Posterior Weights Analysis
The figure below shows that the standard GMM fails to learn the correct weight structure, assigning significant weight to two clusters that do not actually exist.
To read the figure, consider the following. The weights $w$ must sum to 1, $\sum_{k\in K}w_k = 1$. The area for each color is proportional to the estimated cluster “representation” in the fitted model. Clearly, the standard GMM is failing to identify the correct clustering behavior in the data.
Cluster Separation
Both the stick-breaking and Sparsemax models induce significant sparsity into the model while remaining fully differentiable. Indeed, it appears that the overall results for stick-breaking and Sparsemax are nearly identical. Both have nearly identical distributions for the weights $w$, and both appear to discriminate cluster membership well, even for low-separation data.
Discussion & Conclusion
The simplex projection (Sparsemax) offers a compelling alternative to traditional Softmax or Dirichlet-based parameterizations. By allowing the model to hit “hard zeros” in the weight vector, we achieve a level of interpretability usually reserved for discrete sampling methods, without sacrificing the gradients necessary for efficient MCMC.

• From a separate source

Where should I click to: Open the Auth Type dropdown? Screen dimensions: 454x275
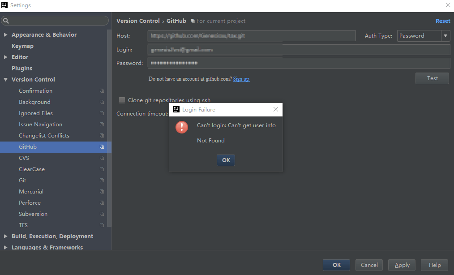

While the Stick-breaking process yields similar results in this experiment, Sparsemax offers distinct theoretical advantages. Stick-breaking imposes an ordering on the clusters (the “rich get richer” phenomenon), which can sometimes be undesirable depending on the prior knowledge of the data. Sparsemax, conversely, treats the logits symmetrically before projection.
For practitioners using Julia and Turing.jl, this implies that we can build models that are both sparse (interpretable) and fast (differentiable). Future work might explore how this projection behaves in higher-dimensional latent spaces, such as those found in Variational Autoencoders (VAEs), where “disentanglement” is often a primary goal.